**Problem**
Copy out the following material word for word, keeping every line as it appears.
========
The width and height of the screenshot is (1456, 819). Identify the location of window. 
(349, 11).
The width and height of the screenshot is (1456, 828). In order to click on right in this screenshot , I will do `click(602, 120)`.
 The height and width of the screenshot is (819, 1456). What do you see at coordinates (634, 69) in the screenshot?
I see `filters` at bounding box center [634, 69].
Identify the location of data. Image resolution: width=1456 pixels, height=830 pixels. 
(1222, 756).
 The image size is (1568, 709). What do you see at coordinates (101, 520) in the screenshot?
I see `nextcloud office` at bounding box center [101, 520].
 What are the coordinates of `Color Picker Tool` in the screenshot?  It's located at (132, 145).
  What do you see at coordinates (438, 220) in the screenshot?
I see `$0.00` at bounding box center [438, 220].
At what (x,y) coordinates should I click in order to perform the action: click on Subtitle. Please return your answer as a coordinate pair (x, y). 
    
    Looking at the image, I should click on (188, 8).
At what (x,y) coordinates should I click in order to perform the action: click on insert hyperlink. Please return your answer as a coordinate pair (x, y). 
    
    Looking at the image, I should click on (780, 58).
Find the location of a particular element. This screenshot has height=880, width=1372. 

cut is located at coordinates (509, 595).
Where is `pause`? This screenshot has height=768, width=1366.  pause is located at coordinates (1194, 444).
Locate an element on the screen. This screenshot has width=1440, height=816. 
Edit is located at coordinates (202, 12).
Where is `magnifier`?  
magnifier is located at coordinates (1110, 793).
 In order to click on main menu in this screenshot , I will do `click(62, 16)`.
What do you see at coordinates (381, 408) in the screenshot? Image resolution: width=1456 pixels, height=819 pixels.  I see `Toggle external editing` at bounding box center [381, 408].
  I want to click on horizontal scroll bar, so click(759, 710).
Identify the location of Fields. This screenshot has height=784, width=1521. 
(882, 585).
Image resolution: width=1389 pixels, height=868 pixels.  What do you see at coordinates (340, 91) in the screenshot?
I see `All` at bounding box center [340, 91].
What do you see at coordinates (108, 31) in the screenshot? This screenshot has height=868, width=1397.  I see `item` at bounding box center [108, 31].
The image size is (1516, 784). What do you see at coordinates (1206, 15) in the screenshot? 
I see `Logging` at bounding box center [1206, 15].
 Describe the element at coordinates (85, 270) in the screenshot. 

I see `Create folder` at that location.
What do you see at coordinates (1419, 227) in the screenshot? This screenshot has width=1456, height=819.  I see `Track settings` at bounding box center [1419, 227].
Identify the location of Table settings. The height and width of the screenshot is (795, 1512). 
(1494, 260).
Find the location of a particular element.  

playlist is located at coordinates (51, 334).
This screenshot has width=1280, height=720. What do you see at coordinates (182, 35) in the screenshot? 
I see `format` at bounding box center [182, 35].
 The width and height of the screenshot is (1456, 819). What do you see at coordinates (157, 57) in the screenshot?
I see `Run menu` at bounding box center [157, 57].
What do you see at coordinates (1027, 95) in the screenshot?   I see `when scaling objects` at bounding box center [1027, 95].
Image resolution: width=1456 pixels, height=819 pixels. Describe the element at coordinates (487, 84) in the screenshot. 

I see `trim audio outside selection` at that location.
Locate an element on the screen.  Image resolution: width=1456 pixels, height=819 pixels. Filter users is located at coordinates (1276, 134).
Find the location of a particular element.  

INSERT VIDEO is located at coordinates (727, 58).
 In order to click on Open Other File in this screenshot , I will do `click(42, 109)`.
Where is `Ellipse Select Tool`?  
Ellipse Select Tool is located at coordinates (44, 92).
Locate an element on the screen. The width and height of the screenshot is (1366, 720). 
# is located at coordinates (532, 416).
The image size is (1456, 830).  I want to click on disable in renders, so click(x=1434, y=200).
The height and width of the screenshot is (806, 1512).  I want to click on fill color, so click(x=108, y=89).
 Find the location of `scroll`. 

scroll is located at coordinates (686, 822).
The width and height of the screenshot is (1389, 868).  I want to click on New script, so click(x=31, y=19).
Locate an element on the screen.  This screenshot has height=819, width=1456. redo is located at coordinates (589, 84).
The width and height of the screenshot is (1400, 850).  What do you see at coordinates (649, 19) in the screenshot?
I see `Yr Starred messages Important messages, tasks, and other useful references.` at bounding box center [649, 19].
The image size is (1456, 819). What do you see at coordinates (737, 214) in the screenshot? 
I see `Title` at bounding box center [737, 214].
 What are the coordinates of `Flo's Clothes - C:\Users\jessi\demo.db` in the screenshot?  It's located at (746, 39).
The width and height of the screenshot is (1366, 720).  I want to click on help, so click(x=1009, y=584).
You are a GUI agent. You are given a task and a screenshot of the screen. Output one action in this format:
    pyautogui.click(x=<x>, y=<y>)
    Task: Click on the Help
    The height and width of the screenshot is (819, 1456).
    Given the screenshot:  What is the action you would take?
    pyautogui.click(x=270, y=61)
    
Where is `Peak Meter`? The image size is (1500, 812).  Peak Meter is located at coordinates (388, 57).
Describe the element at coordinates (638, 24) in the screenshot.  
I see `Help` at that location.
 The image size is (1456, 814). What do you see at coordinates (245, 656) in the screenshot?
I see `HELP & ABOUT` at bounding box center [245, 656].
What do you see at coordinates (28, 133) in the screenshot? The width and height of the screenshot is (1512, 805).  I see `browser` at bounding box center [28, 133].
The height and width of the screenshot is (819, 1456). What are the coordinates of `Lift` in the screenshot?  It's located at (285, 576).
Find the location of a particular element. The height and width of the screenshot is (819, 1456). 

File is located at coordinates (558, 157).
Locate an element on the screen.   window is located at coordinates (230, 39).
========
**The solution**
The width and height of the screenshot is (1456, 819). Identify the location of window. 
(349, 11).
The width and height of the screenshot is (1456, 828). In order to click on right in this screenshot , I will do `click(602, 120)`.
 The height and width of the screenshot is (819, 1456). What do you see at coordinates (634, 69) in the screenshot?
I see `filters` at bounding box center [634, 69].
Identify the location of data. Image resolution: width=1456 pixels, height=830 pixels. 
(1222, 756).
 The image size is (1568, 709). What do you see at coordinates (101, 520) in the screenshot?
I see `nextcloud office` at bounding box center [101, 520].
 What are the coordinates of `Color Picker Tool` in the screenshot?  It's located at (132, 145).
  What do you see at coordinates (438, 220) in the screenshot?
I see `$0.00` at bounding box center [438, 220].
At what (x,y) coordinates should I click in order to perform the action: click on Subtitle. Please return your answer as a coordinate pair (x, y). 
    
    Looking at the image, I should click on (188, 8).
At what (x,y) coordinates should I click in order to perform the action: click on insert hyperlink. Please return your answer as a coordinate pair (x, y). 
    
    Looking at the image, I should click on (780, 58).
Find the location of a particular element. This screenshot has height=880, width=1372. 

cut is located at coordinates (509, 595).
Where is `pause`? This screenshot has height=768, width=1366.  pause is located at coordinates (1194, 444).
Locate an element on the screen. This screenshot has width=1440, height=816. 
Edit is located at coordinates (202, 12).
Where is `magnifier`?  
magnifier is located at coordinates (1110, 793).
 In order to click on main menu in this screenshot , I will do `click(62, 16)`.
What do you see at coordinates (381, 408) in the screenshot? Image resolution: width=1456 pixels, height=819 pixels.  I see `Toggle external editing` at bounding box center [381, 408].
  I want to click on horizontal scroll bar, so click(759, 710).
Identify the location of Fields. This screenshot has height=784, width=1521. 
(882, 585).
Image resolution: width=1389 pixels, height=868 pixels.  What do you see at coordinates (340, 91) in the screenshot?
I see `All` at bounding box center [340, 91].
What do you see at coordinates (108, 31) in the screenshot? This screenshot has height=868, width=1397.  I see `item` at bounding box center [108, 31].
The image size is (1516, 784). What do you see at coordinates (1206, 15) in the screenshot? 
I see `Logging` at bounding box center [1206, 15].
 Describe the element at coordinates (85, 270) in the screenshot. 

I see `Create folder` at that location.
What do you see at coordinates (1419, 227) in the screenshot? This screenshot has width=1456, height=819.  I see `Track settings` at bounding box center [1419, 227].
Identify the location of Table settings. The height and width of the screenshot is (795, 1512). 
(1494, 260).
Find the location of a particular element.  

playlist is located at coordinates (51, 334).
This screenshot has width=1280, height=720. What do you see at coordinates (182, 35) in the screenshot? 
I see `format` at bounding box center [182, 35].
 The width and height of the screenshot is (1456, 819). What do you see at coordinates (157, 57) in the screenshot?
I see `Run menu` at bounding box center [157, 57].
What do you see at coordinates (1027, 95) in the screenshot?   I see `when scaling objects` at bounding box center [1027, 95].
Image resolution: width=1456 pixels, height=819 pixels. Describe the element at coordinates (487, 84) in the screenshot. 

I see `trim audio outside selection` at that location.
Locate an element on the screen.  Image resolution: width=1456 pixels, height=819 pixels. Filter users is located at coordinates (1276, 134).
Find the location of a particular element.  

INSERT VIDEO is located at coordinates (727, 58).
 In order to click on Open Other File in this screenshot , I will do `click(42, 109)`.
Where is `Ellipse Select Tool`?  
Ellipse Select Tool is located at coordinates (44, 92).
Locate an element on the screen. The width and height of the screenshot is (1366, 720). 
# is located at coordinates (532, 416).
The image size is (1456, 830).  I want to click on disable in renders, so click(x=1434, y=200).
The height and width of the screenshot is (806, 1512).  I want to click on fill color, so click(x=108, y=89).
 Find the location of `scroll`. 

scroll is located at coordinates (686, 822).
The width and height of the screenshot is (1389, 868).  I want to click on New script, so click(x=31, y=19).
Locate an element on the screen.  This screenshot has height=819, width=1456. redo is located at coordinates (589, 84).
The width and height of the screenshot is (1400, 850).  What do you see at coordinates (649, 19) in the screenshot?
I see `Yr Starred messages Important messages, tasks, and other useful references.` at bounding box center [649, 19].
The image size is (1456, 819). What do you see at coordinates (737, 214) in the screenshot? 
I see `Title` at bounding box center [737, 214].
 What are the coordinates of `Flo's Clothes - C:\Users\jessi\demo.db` in the screenshot?  It's located at (746, 39).
The width and height of the screenshot is (1366, 720).  I want to click on help, so click(x=1009, y=584).
You are a GUI agent. You are given a task and a screenshot of the screen. Output one action in this format:
    pyautogui.click(x=<x>, y=<y>)
    Task: Click on the Help
    The height and width of the screenshot is (819, 1456).
    Given the screenshot:  What is the action you would take?
    pyautogui.click(x=270, y=61)
    
Where is `Peak Meter`? The image size is (1500, 812).  Peak Meter is located at coordinates (388, 57).
Describe the element at coordinates (638, 24) in the screenshot.  
I see `Help` at that location.
 The image size is (1456, 814). What do you see at coordinates (245, 656) in the screenshot?
I see `HELP & ABOUT` at bounding box center [245, 656].
What do you see at coordinates (28, 133) in the screenshot? The width and height of the screenshot is (1512, 805).  I see `browser` at bounding box center [28, 133].
The height and width of the screenshot is (819, 1456). What are the coordinates of `Lift` in the screenshot?  It's located at (285, 576).
Find the location of a particular element. The height and width of the screenshot is (819, 1456). 

File is located at coordinates (558, 157).
Locate an element on the screen.   window is located at coordinates (230, 39).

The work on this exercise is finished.